— DATA FOR ANALYSIS —
------------------------------------------------------------------------

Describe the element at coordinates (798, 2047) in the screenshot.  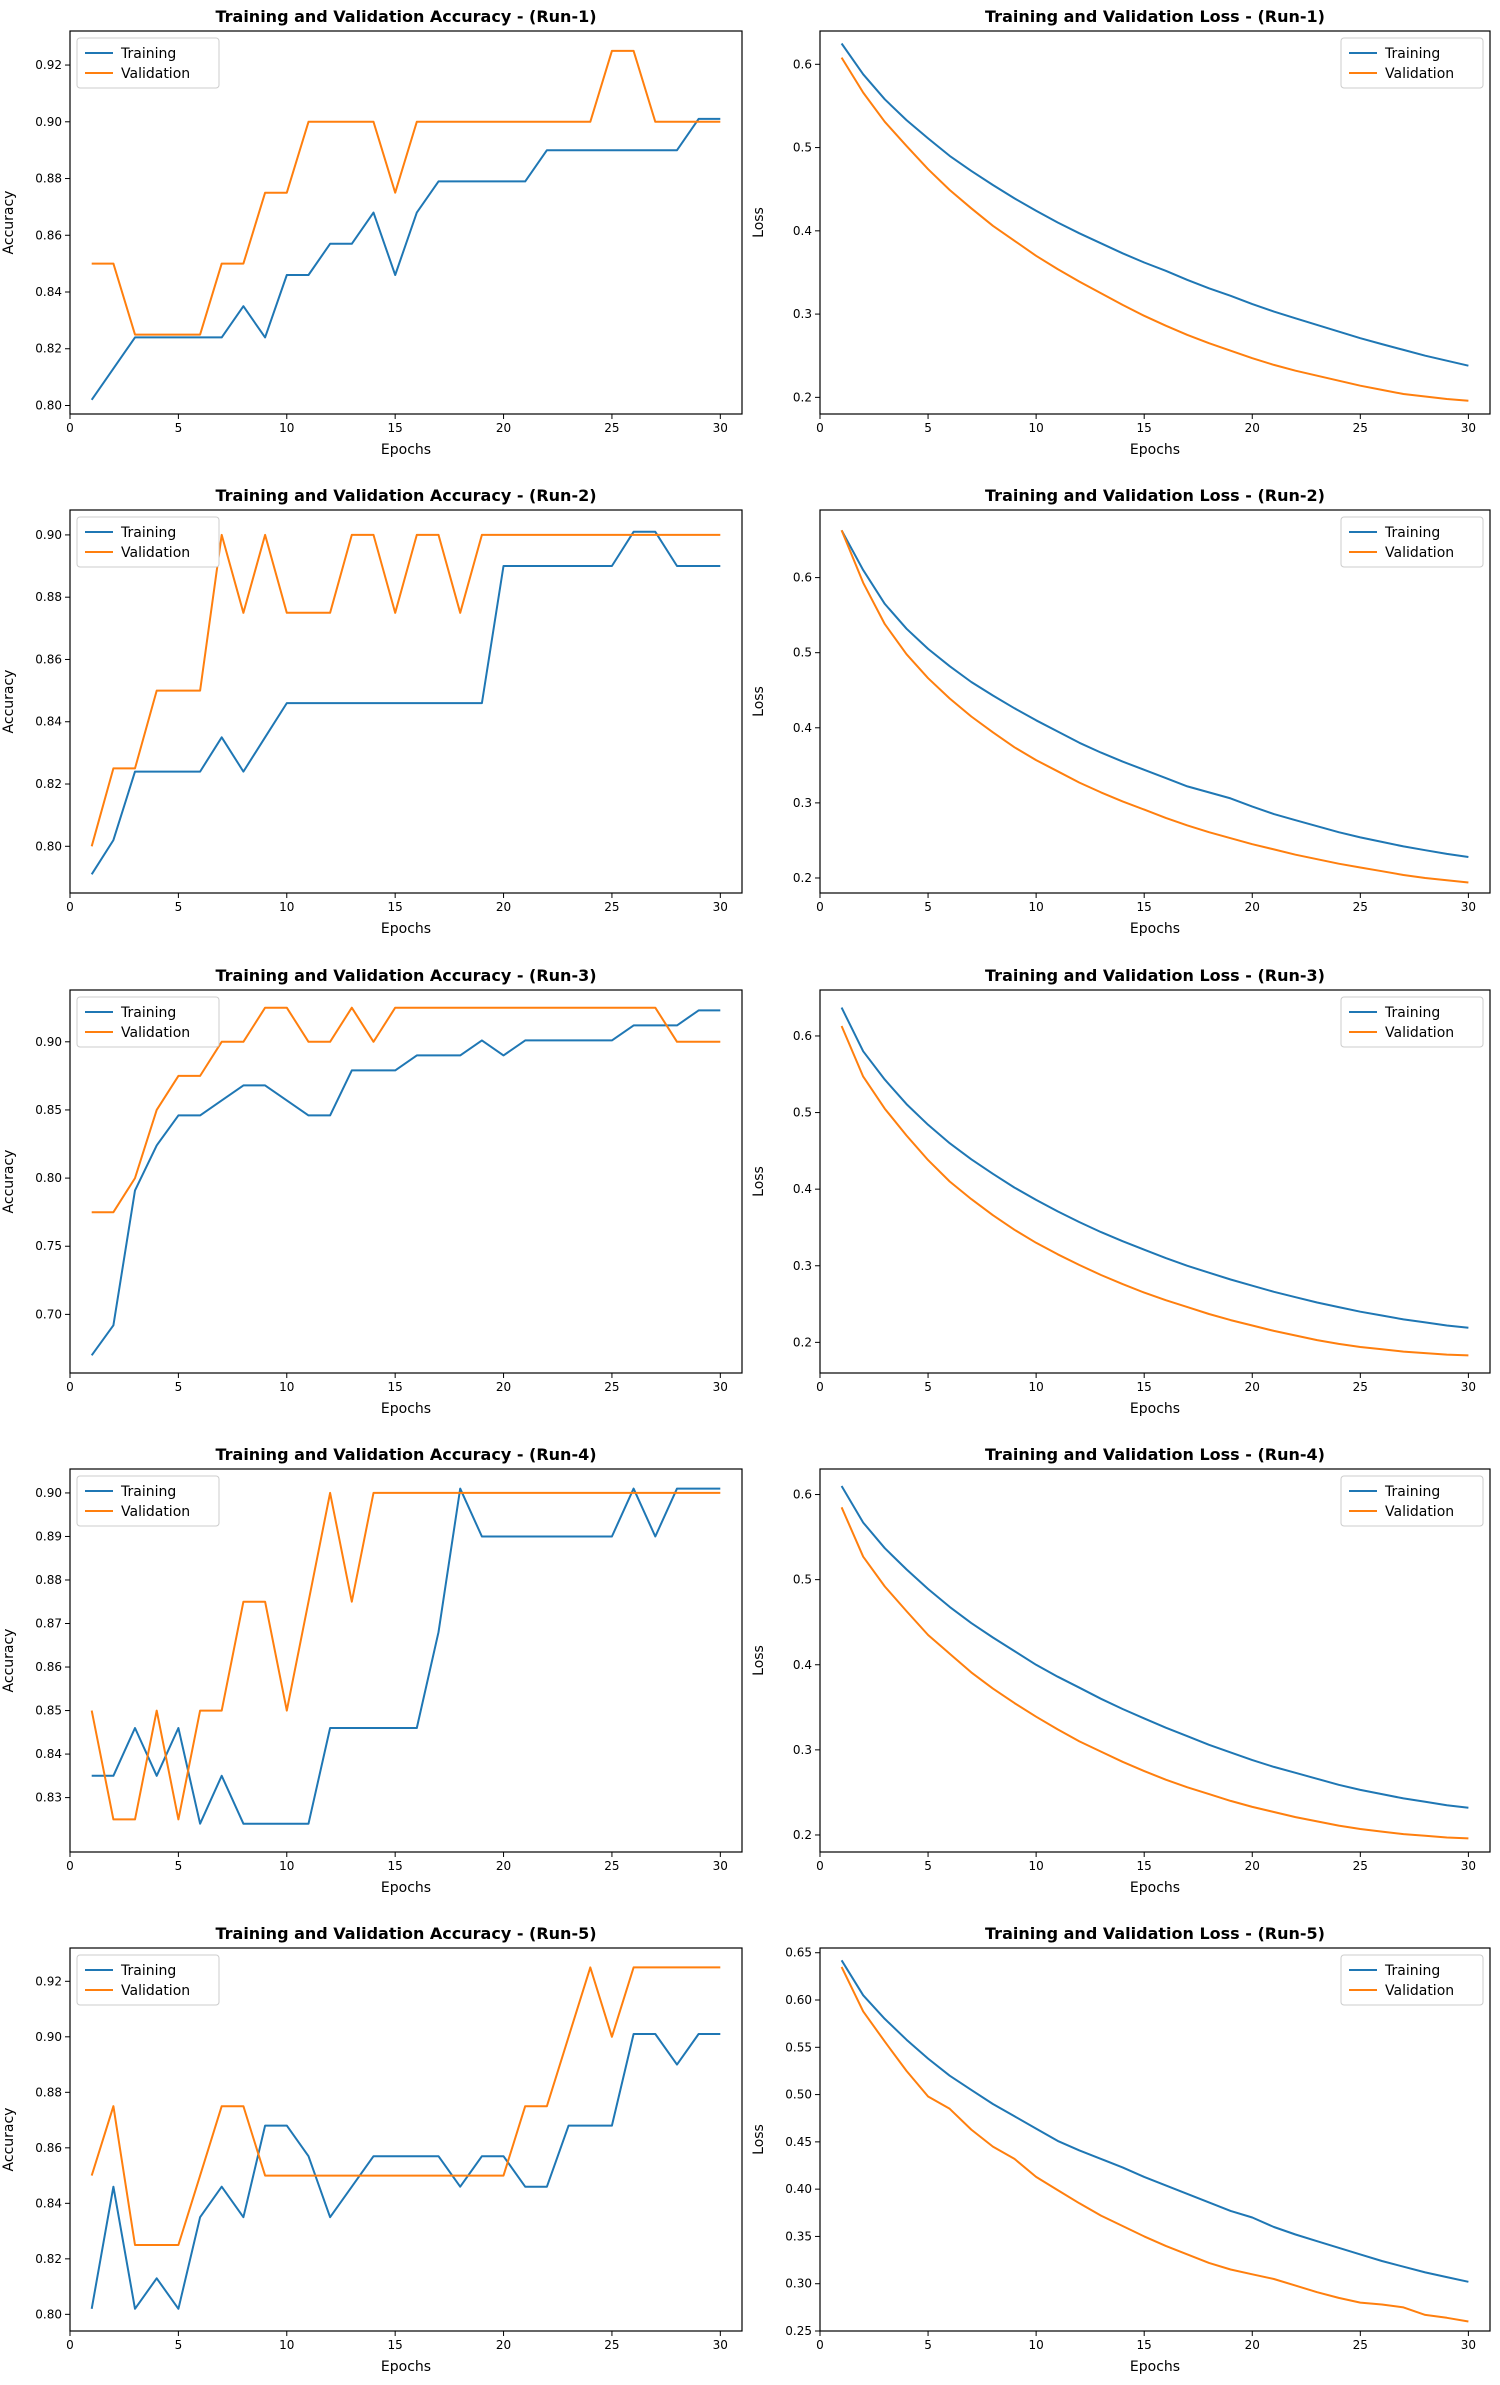
I see `y-tick-label: 0.55` at that location.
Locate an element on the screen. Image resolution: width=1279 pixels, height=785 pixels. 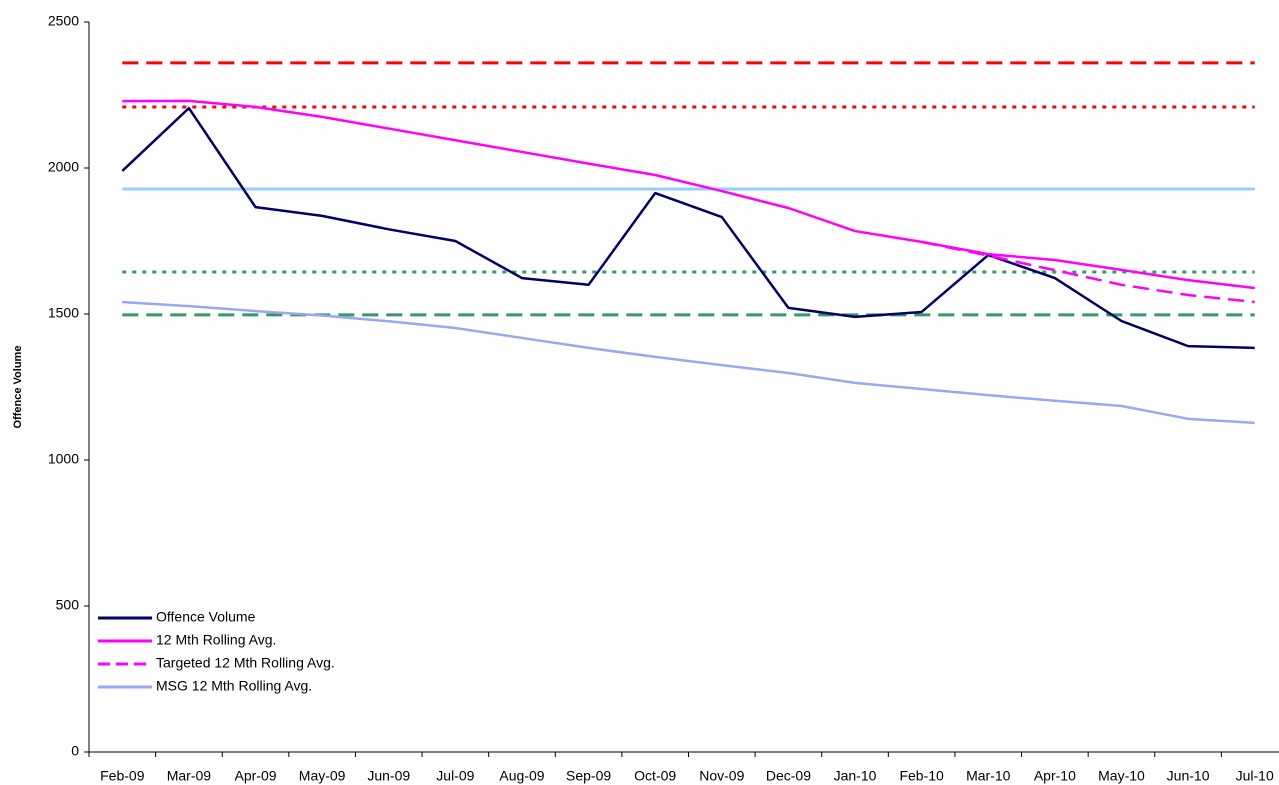
x-tick-label: Nov-09 is located at coordinates (722, 776).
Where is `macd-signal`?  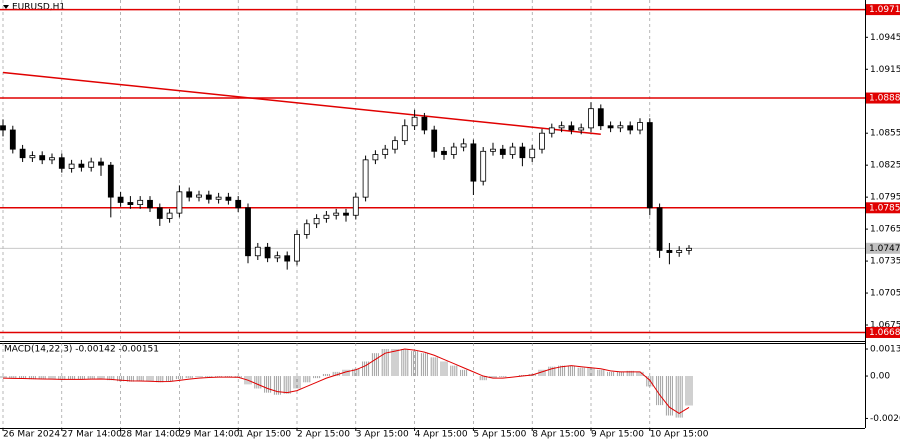 macd-signal is located at coordinates (346, 382).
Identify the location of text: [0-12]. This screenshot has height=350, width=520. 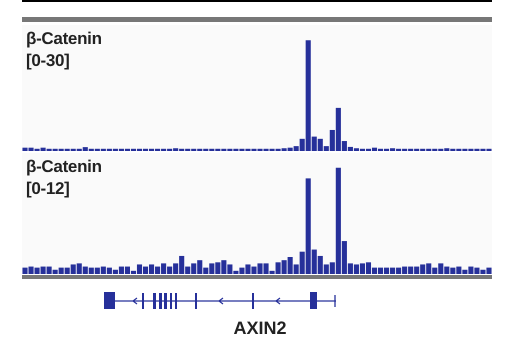
(48, 189).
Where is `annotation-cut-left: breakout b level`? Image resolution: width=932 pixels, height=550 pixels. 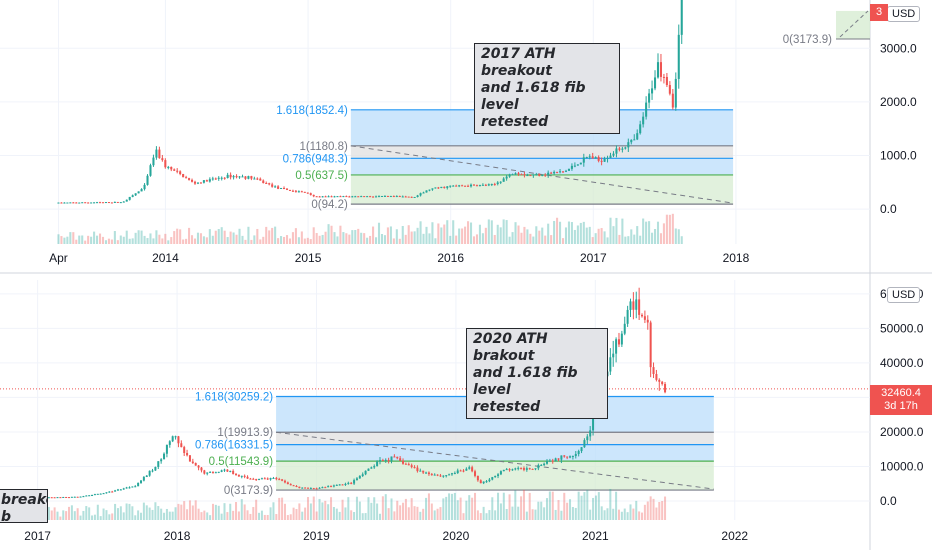
annotation-cut-left: breakout b level is located at coordinates (24, 506).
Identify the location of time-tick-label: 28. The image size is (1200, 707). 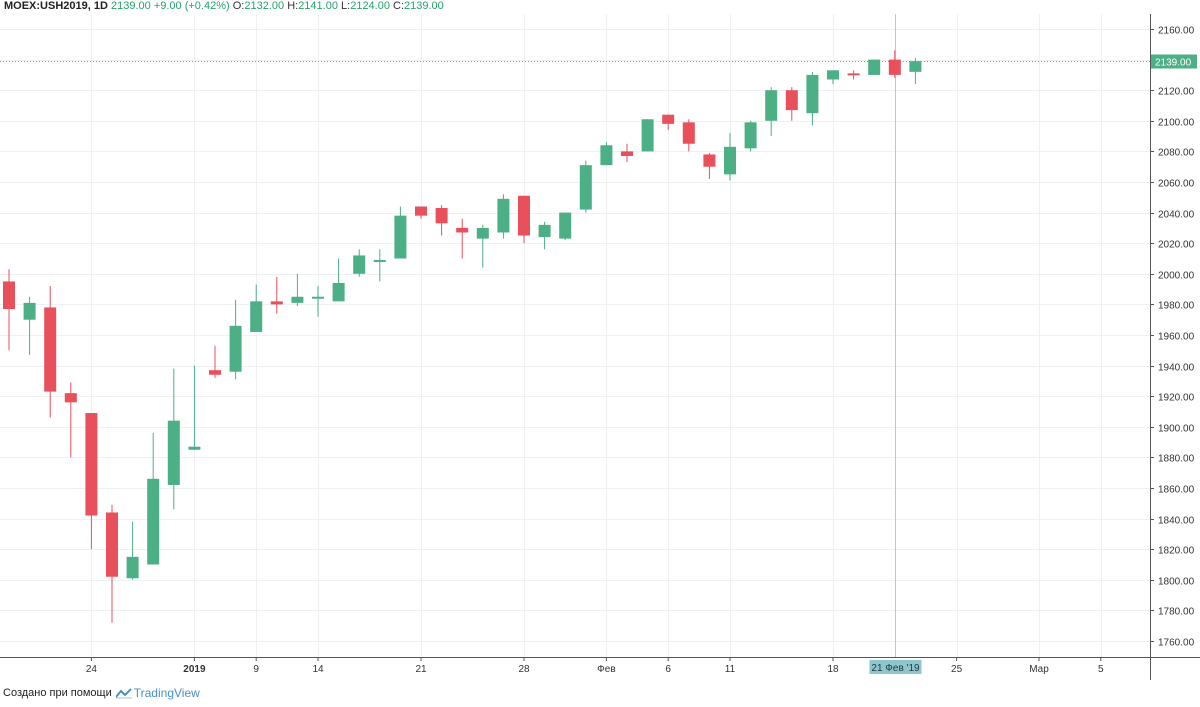
(524, 670).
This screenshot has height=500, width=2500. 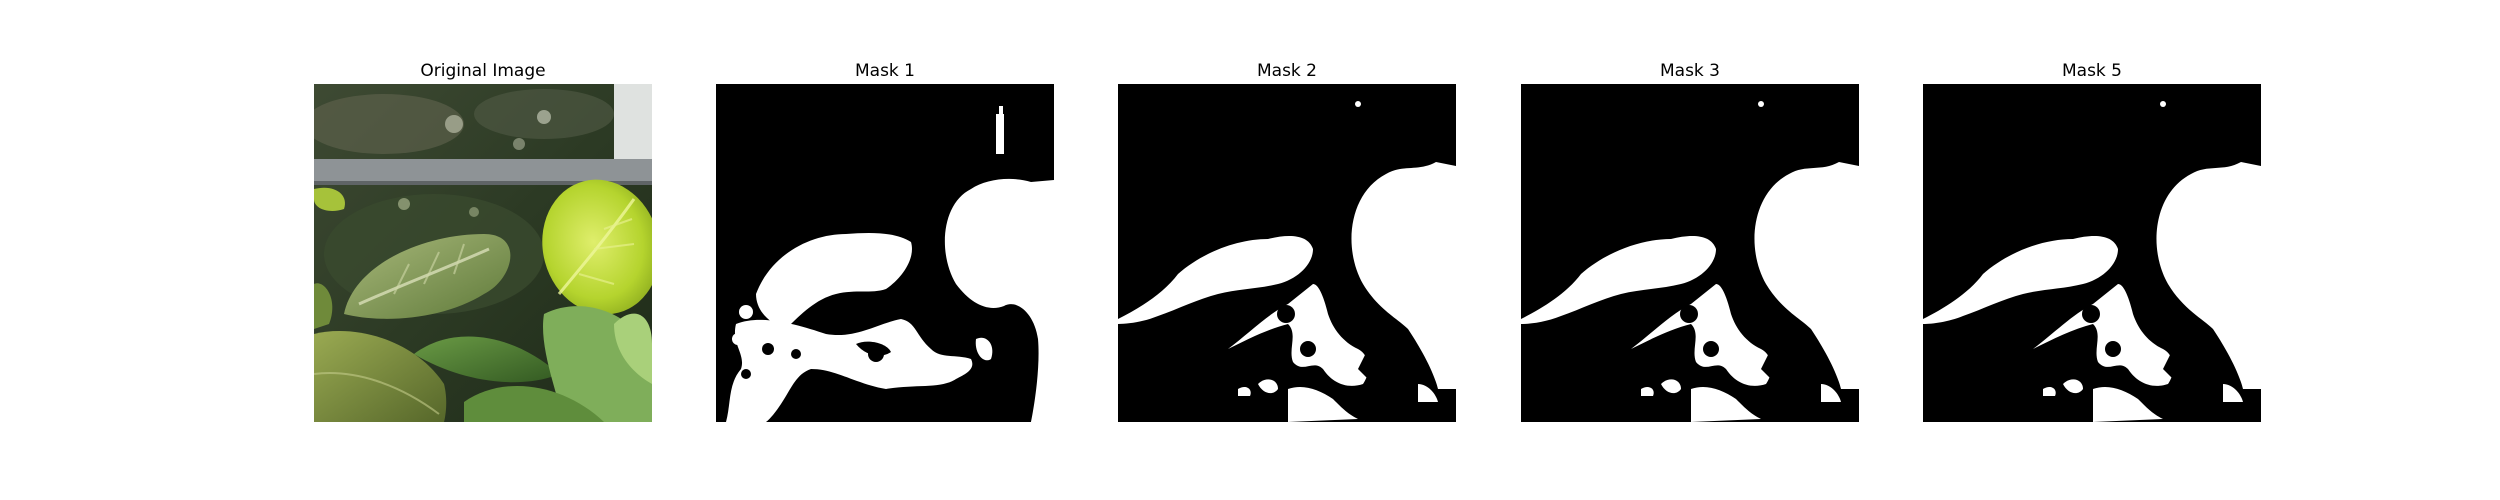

------------------------------------------------------------------------

— YOUR ASSIGNMENT —
Reproduce verbatim the lines from the one containing "Identify the location of text: [0-12]." through the final line above, both included, and omit the pictures.

— EXERCISE RESPONSE —
Identify the location of text: [0-12]. This screenshot has height=350, width=520. 
(48, 189).
Where is `annotation-cut-left: breakout b level`? Image resolution: width=932 pixels, height=550 pixels. 
annotation-cut-left: breakout b level is located at coordinates (24, 506).
Identify the location of time-tick-label: 28. The image size is (1200, 707). 
(524, 670).
This screenshot has height=500, width=2500. 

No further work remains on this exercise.